━━ Source material

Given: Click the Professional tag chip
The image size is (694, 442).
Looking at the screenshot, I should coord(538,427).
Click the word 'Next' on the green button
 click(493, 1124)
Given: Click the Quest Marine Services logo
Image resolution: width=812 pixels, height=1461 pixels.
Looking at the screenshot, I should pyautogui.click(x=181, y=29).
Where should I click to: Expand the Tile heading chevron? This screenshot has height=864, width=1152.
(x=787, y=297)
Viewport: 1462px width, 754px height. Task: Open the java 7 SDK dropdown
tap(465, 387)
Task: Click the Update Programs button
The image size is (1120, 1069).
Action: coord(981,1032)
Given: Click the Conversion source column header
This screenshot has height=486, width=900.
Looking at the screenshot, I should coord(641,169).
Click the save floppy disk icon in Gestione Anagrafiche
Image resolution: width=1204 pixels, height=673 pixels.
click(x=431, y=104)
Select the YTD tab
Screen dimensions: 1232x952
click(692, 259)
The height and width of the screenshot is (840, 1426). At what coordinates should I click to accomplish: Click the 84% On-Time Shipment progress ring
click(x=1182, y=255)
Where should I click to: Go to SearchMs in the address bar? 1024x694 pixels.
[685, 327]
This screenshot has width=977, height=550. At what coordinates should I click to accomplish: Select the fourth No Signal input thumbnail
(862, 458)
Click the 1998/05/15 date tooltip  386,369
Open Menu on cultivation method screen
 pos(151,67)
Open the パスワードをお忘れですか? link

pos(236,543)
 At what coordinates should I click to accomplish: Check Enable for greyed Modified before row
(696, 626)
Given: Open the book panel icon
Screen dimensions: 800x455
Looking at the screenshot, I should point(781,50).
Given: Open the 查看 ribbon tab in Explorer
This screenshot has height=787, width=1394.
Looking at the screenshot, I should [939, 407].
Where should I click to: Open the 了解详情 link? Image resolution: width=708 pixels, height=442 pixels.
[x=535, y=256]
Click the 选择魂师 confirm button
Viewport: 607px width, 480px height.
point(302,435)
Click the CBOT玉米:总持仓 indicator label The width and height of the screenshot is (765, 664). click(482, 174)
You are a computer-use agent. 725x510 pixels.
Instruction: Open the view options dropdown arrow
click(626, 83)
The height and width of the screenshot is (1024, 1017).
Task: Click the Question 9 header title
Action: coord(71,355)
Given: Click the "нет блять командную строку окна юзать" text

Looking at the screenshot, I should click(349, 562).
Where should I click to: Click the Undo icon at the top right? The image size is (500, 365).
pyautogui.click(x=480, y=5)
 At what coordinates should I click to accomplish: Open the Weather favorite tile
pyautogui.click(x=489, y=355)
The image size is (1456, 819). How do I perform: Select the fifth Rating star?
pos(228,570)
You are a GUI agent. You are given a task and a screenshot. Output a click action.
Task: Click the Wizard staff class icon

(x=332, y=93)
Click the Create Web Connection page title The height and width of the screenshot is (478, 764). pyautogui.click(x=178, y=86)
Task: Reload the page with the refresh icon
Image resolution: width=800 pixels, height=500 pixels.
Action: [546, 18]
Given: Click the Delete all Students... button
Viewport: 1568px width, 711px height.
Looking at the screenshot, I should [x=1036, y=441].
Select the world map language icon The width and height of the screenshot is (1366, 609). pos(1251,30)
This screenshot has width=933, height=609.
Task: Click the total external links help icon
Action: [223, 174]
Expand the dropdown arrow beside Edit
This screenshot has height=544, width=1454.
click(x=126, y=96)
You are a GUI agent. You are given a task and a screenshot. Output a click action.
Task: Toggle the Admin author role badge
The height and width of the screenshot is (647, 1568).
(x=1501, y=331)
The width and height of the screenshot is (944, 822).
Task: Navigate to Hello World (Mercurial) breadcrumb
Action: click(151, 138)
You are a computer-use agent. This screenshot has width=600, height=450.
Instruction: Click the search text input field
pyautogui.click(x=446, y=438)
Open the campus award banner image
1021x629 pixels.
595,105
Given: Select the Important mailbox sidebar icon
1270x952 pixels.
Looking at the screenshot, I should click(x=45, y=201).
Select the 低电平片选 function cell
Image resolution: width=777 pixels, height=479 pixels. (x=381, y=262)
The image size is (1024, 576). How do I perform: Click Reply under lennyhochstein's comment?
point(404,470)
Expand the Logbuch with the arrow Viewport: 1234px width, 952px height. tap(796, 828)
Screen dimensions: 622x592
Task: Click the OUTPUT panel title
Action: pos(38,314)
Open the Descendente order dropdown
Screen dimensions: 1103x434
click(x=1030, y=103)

━━━━

Exercise objective:
Would you write out the whole listing word for word?

Result below:
Given: Click the Professional tag chip
The image size is (694, 442).
Looking at the screenshot, I should coord(538,427).
Click the word 'Next' on the green button
 click(493, 1124)
Given: Click the Quest Marine Services logo
Image resolution: width=812 pixels, height=1461 pixels.
Looking at the screenshot, I should pyautogui.click(x=181, y=29).
Where should I click to: Expand the Tile heading chevron? This screenshot has height=864, width=1152.
(x=787, y=297)
Viewport: 1462px width, 754px height. Task: Open the java 7 SDK dropdown
tap(465, 387)
Task: Click the Update Programs button
The image size is (1120, 1069).
Action: coord(981,1032)
Given: Click the Conversion source column header
This screenshot has height=486, width=900.
Looking at the screenshot, I should coord(641,169).
Click the save floppy disk icon in Gestione Anagrafiche
Image resolution: width=1204 pixels, height=673 pixels.
click(x=431, y=104)
Select the YTD tab
Screen dimensions: 1232x952
click(692, 259)
The height and width of the screenshot is (840, 1426). At what coordinates should I click to accomplish: Click the 84% On-Time Shipment progress ring
click(x=1182, y=255)
Where should I click to: Go to SearchMs in the address bar? 1024x694 pixels.
[685, 327]
This screenshot has width=977, height=550. At what coordinates should I click to accomplish: Select the fourth No Signal input thumbnail
(862, 458)
Click the 1998/05/15 date tooltip  386,369
Open Menu on cultivation method screen
 pos(151,67)
Open the パスワードをお忘れですか? link

pos(236,543)
 At what coordinates should I click to accomplish: Check Enable for greyed Modified before row
(696, 626)
Given: Open the book panel icon
Screen dimensions: 800x455
Looking at the screenshot, I should point(781,50).
Given: Open the 查看 ribbon tab in Explorer
This screenshot has height=787, width=1394.
Looking at the screenshot, I should [939, 407].
Where should I click to: Open the 了解详情 link? Image resolution: width=708 pixels, height=442 pixels.
[x=535, y=256]
Click the 选择魂师 confirm button
Viewport: 607px width, 480px height.
point(302,435)
Click the CBOT玉米:总持仓 indicator label The width and height of the screenshot is (765, 664). click(482, 174)
You are a computer-use agent. 725x510 pixels.
Instruction: Open the view options dropdown arrow
click(626, 83)
The height and width of the screenshot is (1024, 1017).
Task: Click the Question 9 header title
Action: coord(71,355)
Given: Click the "нет блять командную строку окна юзать" text

Looking at the screenshot, I should click(349, 562).
Where should I click to: Click the Undo icon at the top right? The image size is (500, 365).
pyautogui.click(x=480, y=5)
 At what coordinates should I click to accomplish: Open the Weather favorite tile
pyautogui.click(x=489, y=355)
The image size is (1456, 819). How do I perform: Select the fifth Rating star?
pos(228,570)
You are a GUI agent. You are given a task and a screenshot. Output a click action.
Task: Click the Wizard staff class icon

(x=332, y=93)
Click the Create Web Connection page title The height and width of the screenshot is (478, 764). pyautogui.click(x=178, y=86)
Task: Reload the page with the refresh icon
Image resolution: width=800 pixels, height=500 pixels.
Action: [546, 18]
Given: Click the Delete all Students... button
Viewport: 1568px width, 711px height.
Looking at the screenshot, I should [x=1036, y=441].
Select the world map language icon The width and height of the screenshot is (1366, 609). pos(1251,30)
This screenshot has width=933, height=609.
Task: Click the total external links help icon
Action: [223, 174]
Expand the dropdown arrow beside Edit
This screenshot has height=544, width=1454.
click(x=126, y=96)
You are a GUI agent. You are given a task and a screenshot. Output a click action.
Task: Toggle the Admin author role badge
The height and width of the screenshot is (647, 1568).
(x=1501, y=331)
The width and height of the screenshot is (944, 822).
Task: Navigate to Hello World (Mercurial) breadcrumb
Action: click(151, 138)
You are a computer-use agent. This screenshot has width=600, height=450.
Instruction: Click the search text input field
pyautogui.click(x=446, y=438)
Open the campus award banner image
1021x629 pixels.
595,105
Given: Select the Important mailbox sidebar icon
1270x952 pixels.
Looking at the screenshot, I should click(x=45, y=201).
Select the 低电平片选 function cell
Image resolution: width=777 pixels, height=479 pixels. (x=381, y=262)
The image size is (1024, 576). How do I perform: Click Reply under lennyhochstein's comment?
point(404,470)
Expand the Logbuch with the arrow Viewport: 1234px width, 952px height. tap(796, 828)
Screen dimensions: 622x592
Task: Click the OUTPUT panel title
Action: pos(38,314)
Open the Descendente order dropdown
Screen dimensions: 1103x434
click(x=1030, y=103)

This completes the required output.